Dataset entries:
=== Begin Enclosure ===

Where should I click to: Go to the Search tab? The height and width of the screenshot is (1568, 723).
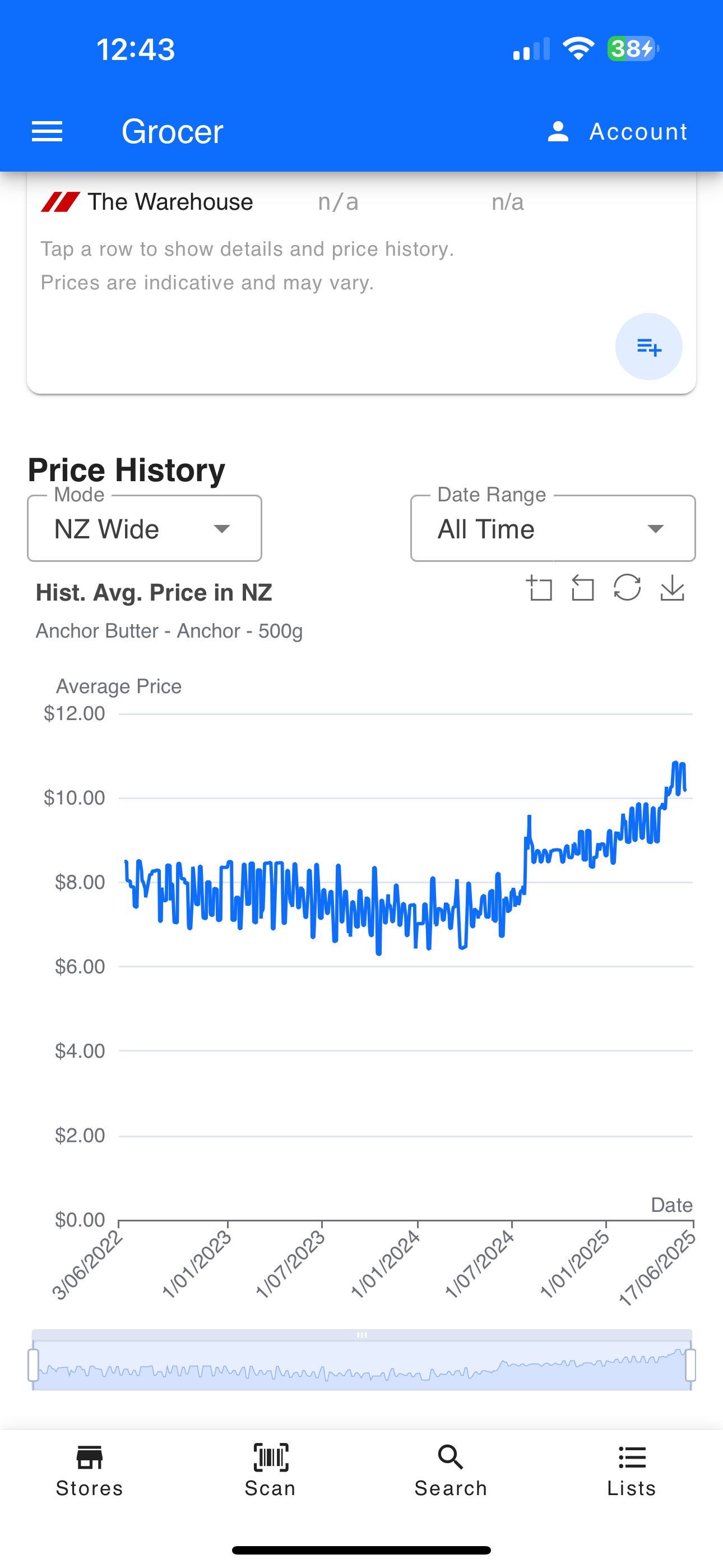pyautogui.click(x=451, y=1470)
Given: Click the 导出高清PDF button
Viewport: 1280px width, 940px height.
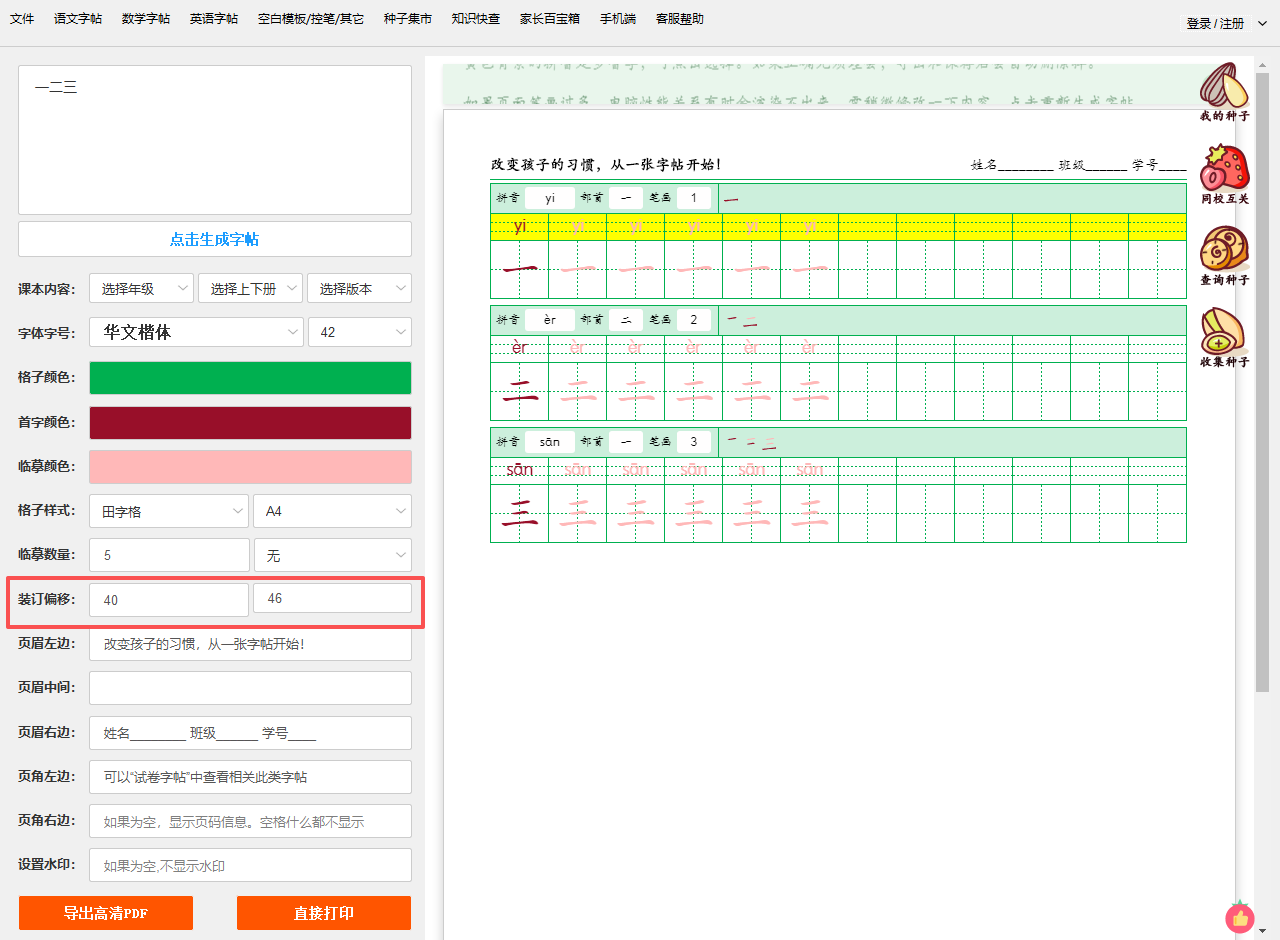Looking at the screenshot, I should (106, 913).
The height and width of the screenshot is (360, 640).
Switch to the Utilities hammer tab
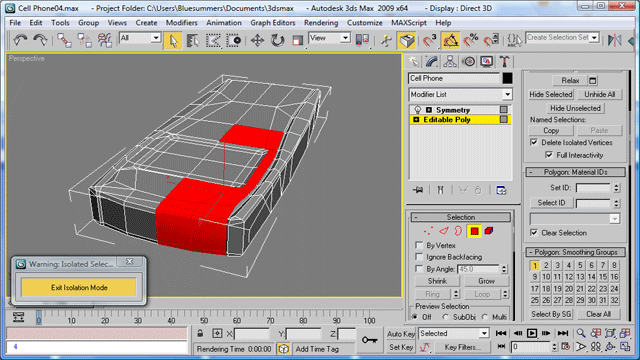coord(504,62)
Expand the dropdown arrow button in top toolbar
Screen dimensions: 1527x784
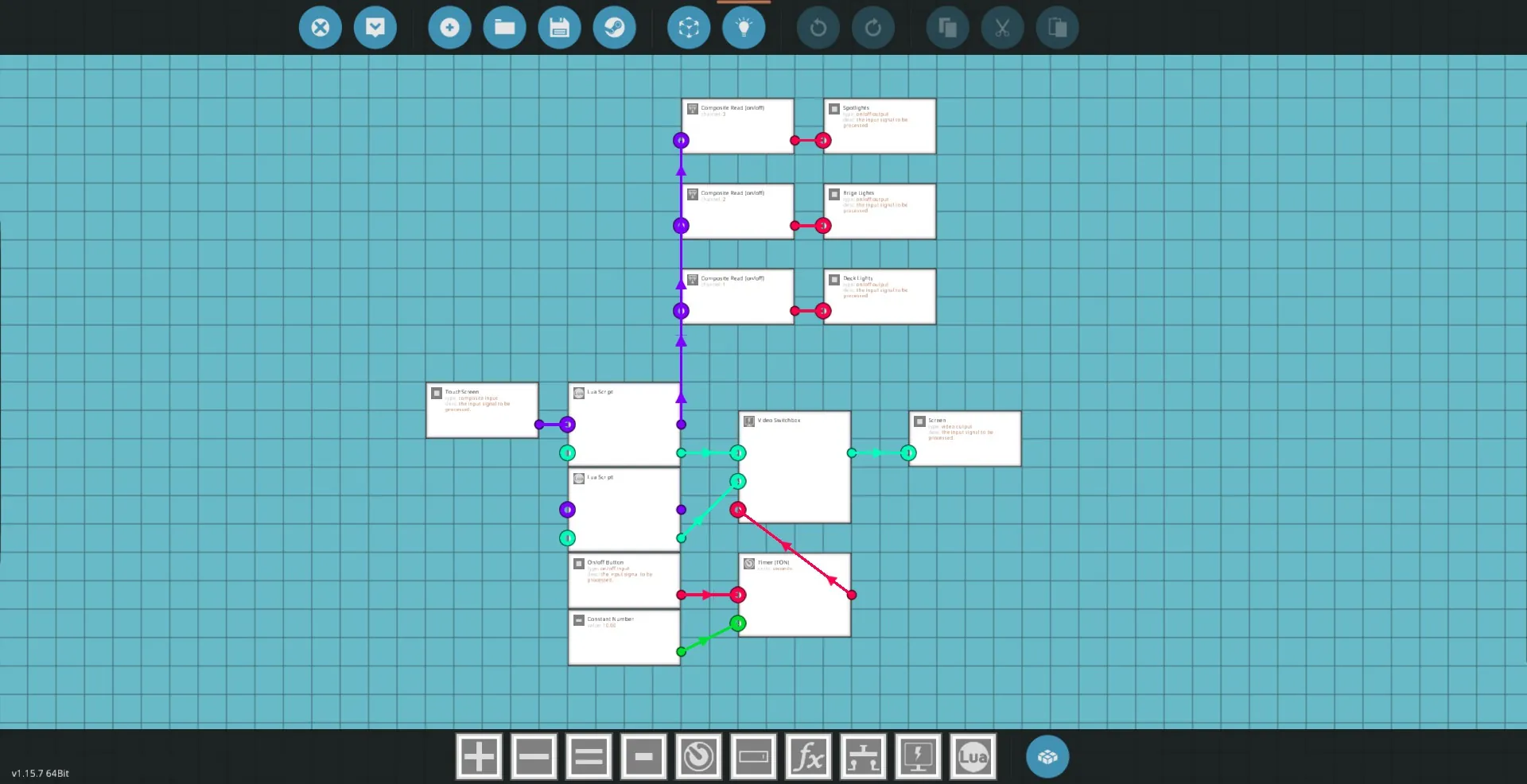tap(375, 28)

=== End Enclosure ===

Aim of the task: Pull together all lines from the data that mention the word "button".

Solution to this exercise:
Given: Click the 导出高清PDF button
Expand the dropdown arrow button in top toolbar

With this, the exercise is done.